• [WORK ORDER] Among the entries, which lines carry the string "right"? Copy each of them.

• [SUPPLIED MATERIAL]
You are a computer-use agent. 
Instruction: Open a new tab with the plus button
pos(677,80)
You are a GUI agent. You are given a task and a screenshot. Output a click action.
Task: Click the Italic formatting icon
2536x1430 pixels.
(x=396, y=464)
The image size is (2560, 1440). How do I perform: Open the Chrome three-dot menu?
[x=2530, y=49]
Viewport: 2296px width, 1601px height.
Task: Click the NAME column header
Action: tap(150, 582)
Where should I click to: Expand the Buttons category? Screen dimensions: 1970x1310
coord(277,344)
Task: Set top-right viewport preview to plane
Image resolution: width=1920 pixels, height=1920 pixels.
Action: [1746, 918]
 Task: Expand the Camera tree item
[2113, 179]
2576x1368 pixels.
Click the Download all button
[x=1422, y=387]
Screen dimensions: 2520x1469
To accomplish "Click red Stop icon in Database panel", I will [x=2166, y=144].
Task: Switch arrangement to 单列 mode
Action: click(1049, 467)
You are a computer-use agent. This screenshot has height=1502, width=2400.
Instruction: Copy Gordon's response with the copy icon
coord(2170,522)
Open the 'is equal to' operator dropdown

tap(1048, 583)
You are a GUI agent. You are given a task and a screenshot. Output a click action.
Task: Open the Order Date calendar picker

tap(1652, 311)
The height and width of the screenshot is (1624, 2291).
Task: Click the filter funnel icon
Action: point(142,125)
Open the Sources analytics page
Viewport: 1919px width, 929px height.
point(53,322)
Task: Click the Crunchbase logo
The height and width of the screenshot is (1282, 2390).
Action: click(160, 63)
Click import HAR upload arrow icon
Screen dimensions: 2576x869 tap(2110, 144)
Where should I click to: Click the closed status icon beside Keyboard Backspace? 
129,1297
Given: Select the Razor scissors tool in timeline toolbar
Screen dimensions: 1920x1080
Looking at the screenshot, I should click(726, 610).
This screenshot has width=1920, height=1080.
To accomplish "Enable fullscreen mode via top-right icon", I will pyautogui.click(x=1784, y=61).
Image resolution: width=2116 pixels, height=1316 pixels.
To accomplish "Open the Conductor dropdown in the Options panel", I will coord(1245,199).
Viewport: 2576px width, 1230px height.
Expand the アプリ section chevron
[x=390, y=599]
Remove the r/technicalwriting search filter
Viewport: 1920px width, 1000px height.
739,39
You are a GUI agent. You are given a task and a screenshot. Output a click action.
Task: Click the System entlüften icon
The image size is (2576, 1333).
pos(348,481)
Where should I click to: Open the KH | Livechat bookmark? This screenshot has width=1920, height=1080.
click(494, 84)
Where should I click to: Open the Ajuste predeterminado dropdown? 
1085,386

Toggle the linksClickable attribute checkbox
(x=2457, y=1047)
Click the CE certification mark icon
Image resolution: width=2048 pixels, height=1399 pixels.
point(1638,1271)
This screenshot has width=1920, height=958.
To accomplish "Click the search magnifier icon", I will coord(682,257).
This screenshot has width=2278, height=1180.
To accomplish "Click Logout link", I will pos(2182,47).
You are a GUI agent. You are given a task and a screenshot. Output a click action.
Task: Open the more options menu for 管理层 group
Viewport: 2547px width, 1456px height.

• [EXERCISE ANSWER]
Task: Set top-right viewport preview to plane
To accomplish "Enable fullscreen mode via top-right icon", I will pyautogui.click(x=1784, y=61).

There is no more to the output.